Знать ради чего. Как много это значит в жизни! Взять хотя бы того же Нгоапу...
«Крестник» мдлаки
С этим парнишкой они познакомились вскоре после той памятной недели в Питермарицбурге, когда родилось Движение за самосознание черных. Тогда, как и сегодня, Мдлака зашел за Абрахамом в школу после уроков. Друзья не спеша шли по бесконечной Потчефстроом-роуд, где в сгущавшихся сумерках уже тускло светили редкие уличные фонари. На востоке небо было заметно светлей — Иоганнесбург в пятницу вечером позволял себе отдохнуть и повеселиться после лихорадки рабочей недели: смеющиеся белые на тщательно подметенных африканцами тротуарах; переполненные бары, кино, дискотеки. По сравнению с Соуэто он представлялся Тиро не просто городом, а лагерем пришельцев с другой планеты, которые случайно высадились среди древней, но, увы, абсолютно чуждой им расы, а потому презираемой и угнетаемой. Не из-за этого ли сотни тысяч обитателей Соуэто должны были к десяти часам вечера покинуть пределы Йобурга, если только они не были нужны, чтобы обслуживать высокомерных господ. Впрочем, им милостиво разрешалось немного «развлечься»: набраться в шебине сдобренного для крепости известью самодельного пива, накуриться травки «дагги», в кровь избить друг друга.
Абрахам и Мдлака свернули на боковую улицу в сторону Дубе. Под фонарем у перекрестка сидел седой африканец, выправлявший погнутое велосипедное колесо. Чуть дальше столпилась кучка любопытных, с интересом следившая за тщетными попытками пьяного выбраться из канавы. Но едва на Потчефстроом-роуд сверкнули фары «квелы-квелы» — патрульной полицейской машины, как фигуры растворились в дымных сумерках.

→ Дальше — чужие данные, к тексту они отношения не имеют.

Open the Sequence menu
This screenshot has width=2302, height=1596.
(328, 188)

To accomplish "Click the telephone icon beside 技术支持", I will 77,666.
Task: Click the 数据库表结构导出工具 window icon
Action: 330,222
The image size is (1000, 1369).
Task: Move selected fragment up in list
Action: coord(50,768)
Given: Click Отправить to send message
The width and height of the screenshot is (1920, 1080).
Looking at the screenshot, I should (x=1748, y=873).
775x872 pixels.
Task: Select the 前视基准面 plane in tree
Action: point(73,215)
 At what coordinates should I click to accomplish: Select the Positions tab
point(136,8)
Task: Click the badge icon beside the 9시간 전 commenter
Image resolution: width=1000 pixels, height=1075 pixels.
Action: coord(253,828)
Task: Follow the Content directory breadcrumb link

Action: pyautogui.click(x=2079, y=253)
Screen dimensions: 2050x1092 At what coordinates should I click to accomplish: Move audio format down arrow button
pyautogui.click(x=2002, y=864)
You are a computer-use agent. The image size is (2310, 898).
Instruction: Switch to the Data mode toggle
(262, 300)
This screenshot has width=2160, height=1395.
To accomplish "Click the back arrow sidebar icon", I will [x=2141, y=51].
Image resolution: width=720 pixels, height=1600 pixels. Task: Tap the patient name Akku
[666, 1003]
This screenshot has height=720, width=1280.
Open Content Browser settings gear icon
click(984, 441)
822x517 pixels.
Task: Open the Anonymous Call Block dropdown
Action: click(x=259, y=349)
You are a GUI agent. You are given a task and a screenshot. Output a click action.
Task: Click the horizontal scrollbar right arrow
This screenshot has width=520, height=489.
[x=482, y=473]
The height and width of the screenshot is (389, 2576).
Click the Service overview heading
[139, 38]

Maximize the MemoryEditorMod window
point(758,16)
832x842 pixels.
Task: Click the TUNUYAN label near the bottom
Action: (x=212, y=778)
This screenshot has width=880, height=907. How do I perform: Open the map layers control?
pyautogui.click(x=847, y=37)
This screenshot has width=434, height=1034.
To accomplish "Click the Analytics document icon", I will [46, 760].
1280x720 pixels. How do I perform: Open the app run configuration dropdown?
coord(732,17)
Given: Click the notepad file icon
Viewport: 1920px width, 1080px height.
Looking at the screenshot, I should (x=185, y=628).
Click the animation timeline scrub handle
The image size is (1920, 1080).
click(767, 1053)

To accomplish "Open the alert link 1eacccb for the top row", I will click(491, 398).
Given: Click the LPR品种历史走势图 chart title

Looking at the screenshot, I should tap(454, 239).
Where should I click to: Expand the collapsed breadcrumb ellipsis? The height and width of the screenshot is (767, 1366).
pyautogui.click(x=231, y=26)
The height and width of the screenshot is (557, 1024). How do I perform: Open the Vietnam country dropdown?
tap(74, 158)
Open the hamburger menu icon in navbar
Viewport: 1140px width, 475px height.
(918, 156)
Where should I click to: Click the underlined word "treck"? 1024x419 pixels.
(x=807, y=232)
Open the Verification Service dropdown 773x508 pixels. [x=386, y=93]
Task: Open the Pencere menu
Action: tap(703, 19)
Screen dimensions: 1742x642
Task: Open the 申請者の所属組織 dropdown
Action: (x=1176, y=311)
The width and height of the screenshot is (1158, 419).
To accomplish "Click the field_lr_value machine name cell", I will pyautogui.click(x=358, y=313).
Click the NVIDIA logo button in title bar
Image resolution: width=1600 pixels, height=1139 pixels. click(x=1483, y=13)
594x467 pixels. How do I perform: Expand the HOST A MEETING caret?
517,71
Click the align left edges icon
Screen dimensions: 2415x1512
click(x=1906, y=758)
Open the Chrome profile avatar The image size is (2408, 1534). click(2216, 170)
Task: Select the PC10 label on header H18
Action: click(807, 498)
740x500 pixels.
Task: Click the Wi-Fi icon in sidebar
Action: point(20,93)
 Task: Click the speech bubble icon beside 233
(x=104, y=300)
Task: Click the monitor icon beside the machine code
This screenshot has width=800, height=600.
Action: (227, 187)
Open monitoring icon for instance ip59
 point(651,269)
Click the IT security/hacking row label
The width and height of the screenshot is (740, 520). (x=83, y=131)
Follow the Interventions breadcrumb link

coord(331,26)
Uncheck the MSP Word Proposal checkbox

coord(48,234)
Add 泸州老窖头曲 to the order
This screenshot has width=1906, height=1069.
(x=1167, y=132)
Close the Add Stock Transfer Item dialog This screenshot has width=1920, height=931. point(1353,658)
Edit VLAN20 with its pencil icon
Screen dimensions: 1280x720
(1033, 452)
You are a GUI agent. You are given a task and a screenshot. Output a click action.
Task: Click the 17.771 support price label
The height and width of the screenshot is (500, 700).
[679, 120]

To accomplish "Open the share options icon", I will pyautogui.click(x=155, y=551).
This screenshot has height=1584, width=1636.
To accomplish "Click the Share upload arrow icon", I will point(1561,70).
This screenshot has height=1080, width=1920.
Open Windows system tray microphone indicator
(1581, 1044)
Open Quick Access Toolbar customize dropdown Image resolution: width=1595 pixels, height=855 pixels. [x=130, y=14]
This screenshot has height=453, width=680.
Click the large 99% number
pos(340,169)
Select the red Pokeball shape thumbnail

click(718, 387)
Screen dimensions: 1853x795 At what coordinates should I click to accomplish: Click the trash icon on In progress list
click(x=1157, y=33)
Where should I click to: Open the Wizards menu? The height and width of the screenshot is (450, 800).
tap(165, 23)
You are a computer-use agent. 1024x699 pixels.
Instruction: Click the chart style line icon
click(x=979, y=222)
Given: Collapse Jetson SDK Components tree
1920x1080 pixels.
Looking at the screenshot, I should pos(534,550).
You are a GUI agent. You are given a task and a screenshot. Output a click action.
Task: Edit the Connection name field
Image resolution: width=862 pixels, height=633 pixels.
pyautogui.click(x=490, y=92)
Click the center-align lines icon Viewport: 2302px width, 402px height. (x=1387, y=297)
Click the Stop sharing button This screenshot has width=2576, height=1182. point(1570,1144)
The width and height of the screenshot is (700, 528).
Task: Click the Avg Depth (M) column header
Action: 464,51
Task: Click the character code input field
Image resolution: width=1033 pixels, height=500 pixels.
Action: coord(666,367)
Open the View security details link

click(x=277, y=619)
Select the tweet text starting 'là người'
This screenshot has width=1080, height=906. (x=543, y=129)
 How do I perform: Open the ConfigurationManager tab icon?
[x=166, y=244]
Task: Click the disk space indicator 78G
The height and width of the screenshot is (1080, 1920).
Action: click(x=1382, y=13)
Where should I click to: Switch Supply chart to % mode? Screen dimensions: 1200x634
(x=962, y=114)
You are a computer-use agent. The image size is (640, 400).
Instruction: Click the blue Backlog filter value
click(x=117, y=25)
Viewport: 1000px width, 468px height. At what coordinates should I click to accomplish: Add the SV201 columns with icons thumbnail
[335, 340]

— Ну как можно молчать, видя все это? — с неподдельным недоумением вскинул голову Тиро.
— Никто же не спорит, Абрахам. И все же, если на тебя донесут, от полиции тебе на этот раз так просто отвертеться не удастся. Да и САСМ можно подвести под удар. А оно только-только встает на ноги.
— Ну со мной все ясно, ты же знаешь, другого пути у меня нет. А САСМ пока ничего не грозит. Ведь полиция считает, что для властей ребята не представляют опасности. Пусть себе собирают гроши, чтобы дюжина-другая «черных сопляков» смогла уметь считать, сколько рандов наработали на того же «алмазного короля» Оппенгеймера тысячи нас, африканцев. Конечно, вовлекать в САСМ следует только тех, в ком абсолютно уверены. Логика жизни обязательно приведет их к столкновению с властью белых, и уж тут-то многое будет зависеть от личного мужества, стойкости. Логика жизни...
Последняя фраза осталась неоконченной, и Мдлака удивленно повернулся к Тиро. Тот кивнул в сторону забора, у которого о чем-то тихо совещались пятеро подростков-тсотси, «уличных шакалов» по-соуэтовски.